Arbeit und Sanctuary im Kunsthaus

Momentan ist es so unerträglich heiß und schwül, dass ich trotz Urlaub wenig Lust habe, allzu viel zu unternehmen. Trotz allerbester Vorsätze raubt mir diese Konstellation jegliche Energie. Hätte nicht die besuchende Freundin bei der Abreise etwas bei uns vergessen, wäre ich am Mittwoch sicher nicht freiwillig aus dem auch nicht mehr wirklich kühlen Haus gegangen. So habe ich mich aufs Fahrrad geschwungen und habe der Freundin das Vergessene zum Bahnhof hinterher gebracht. Und weil ich nun schon unterwegs war, habe ich auch gleich versucht Fotos für den Monatsspaziergang zu machen. Kein Spaß bei der Hitze. Das Kunsthaus lag am Weg, vor der Hitze ins klimatisierte Kunsthaus flüchten hatte letzten Sommer bereits wunderbar funktioniert. Außerdem legten Ausstellungsplakat und Mundpropaganda nahe, dass mich eine der beiden derzeitigen Ausstellungen interessieren könnte. Also habe ich endlich mal wieder meine Jahreskarte für das Universalmuseum Joanneum, dem das Kunsthaus eingegliedert ist, zum Einsatz gebracht und habe mir ein Ticket für die laufenden Ausstellungen geholt.

Jedesmal wieder irritiert bin ich davon, dass im Kunsthaus über dem Foyer zunächst der Space 02 liegt, und darüber dann Space 01. Irgendwo dazwischen und nicht über die Rollrampe erreichbar gibt es auch noch einen selten bespielten Space 03.

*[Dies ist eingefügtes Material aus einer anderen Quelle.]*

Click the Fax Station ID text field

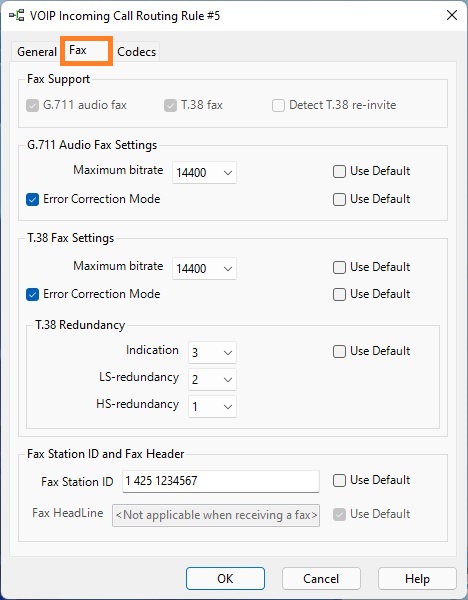tap(221, 481)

Also rauf auf die Rollrampe und hinauf geht’s zum Space 02. Alternativ könnte man auch eines der Stiegenhäuser nehmen. Aber es ist einfach immer wieder ein Erlebnis, langsam inmitten der Ausstellung aufzutauchen.

24/7 Arbeit zwischen Sinnstiftung und Entgrenzung

In Space 02 gibt es eine recht interessante Ausstellung zum Thema Arbeit zu sehen. Genauere Info zum Inhalt und Hintergrund der Ausstellung findet man mit dem Link auf der Webseite des Kunsthauses. Und geht es nur mir so, oder fällt euch auch auf, dass immer mehr textile Kunst den Eingang in „klassische“ Kunstausstellungen findet?

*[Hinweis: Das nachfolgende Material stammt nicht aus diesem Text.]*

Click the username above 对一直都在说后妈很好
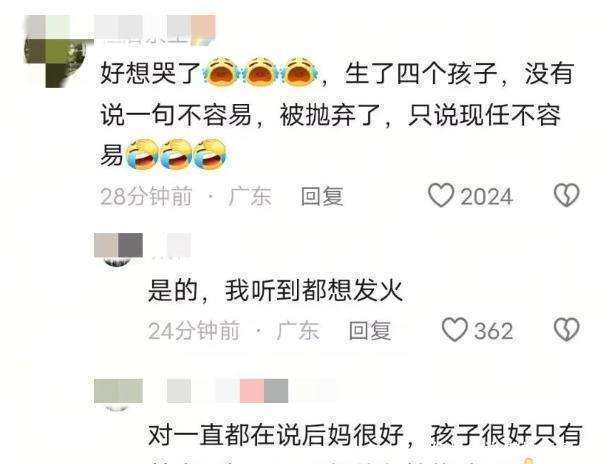The height and width of the screenshot is (464, 616). click(251, 391)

Das einzige hier gezeigte Foto der Ausstellung, das keinen textilen Bezug hat.
Sam Meech: Punchcard Economy: 8 Hours Labour, 2024

Am 14. Juni hat der Künstler Sam Meech in einer Performance einen symbolischen 8-Stunden-Arbeitstag absolviert. Und dabei vor Ort mittels Strickmaschine und Maschenkarte (Punchcard) an einem Banner gestrickt. Begleitet von Überwachungskameras. Die Länge des Banners hängt von Meechs Produktivität in diesen 8 Stunden ab. Die Ausstellung zeigt also nicht das Kunstwerk, sondern die Arbeitszeit des Künstlers. Inklusive eines Vertrags, in dem ein angemessenes Künstlerhonorar nach Fair-Pay-Richtlinien festgelegt ist. Die Performance habe ich leider verpasst, aber das Ergebnis dieser 8 Stunden Arbeit ist nach wie vor zu sehen.

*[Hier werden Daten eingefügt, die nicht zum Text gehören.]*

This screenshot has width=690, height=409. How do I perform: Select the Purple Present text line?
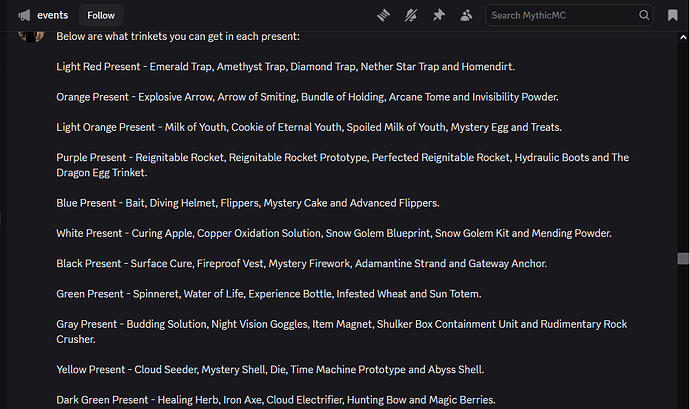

Die Strickmaschine von ein bisschen näher, falls jemand wissen will mit welchem Modell gestrickt wurde.
Flankiert von Arbeitsbekleidung mit Warnelementen lasse ich mich von der Rollrampe ins nächste Geschoss befördern

Sanctuary

Wo sich das Textile sogleich unmissverständlich zeigt.

Zu Inhalt und Hintergrund der Ausstellung ist auf der Webseite des Kunsthauses folgendes zu finden: (Nachzulesen auch hier)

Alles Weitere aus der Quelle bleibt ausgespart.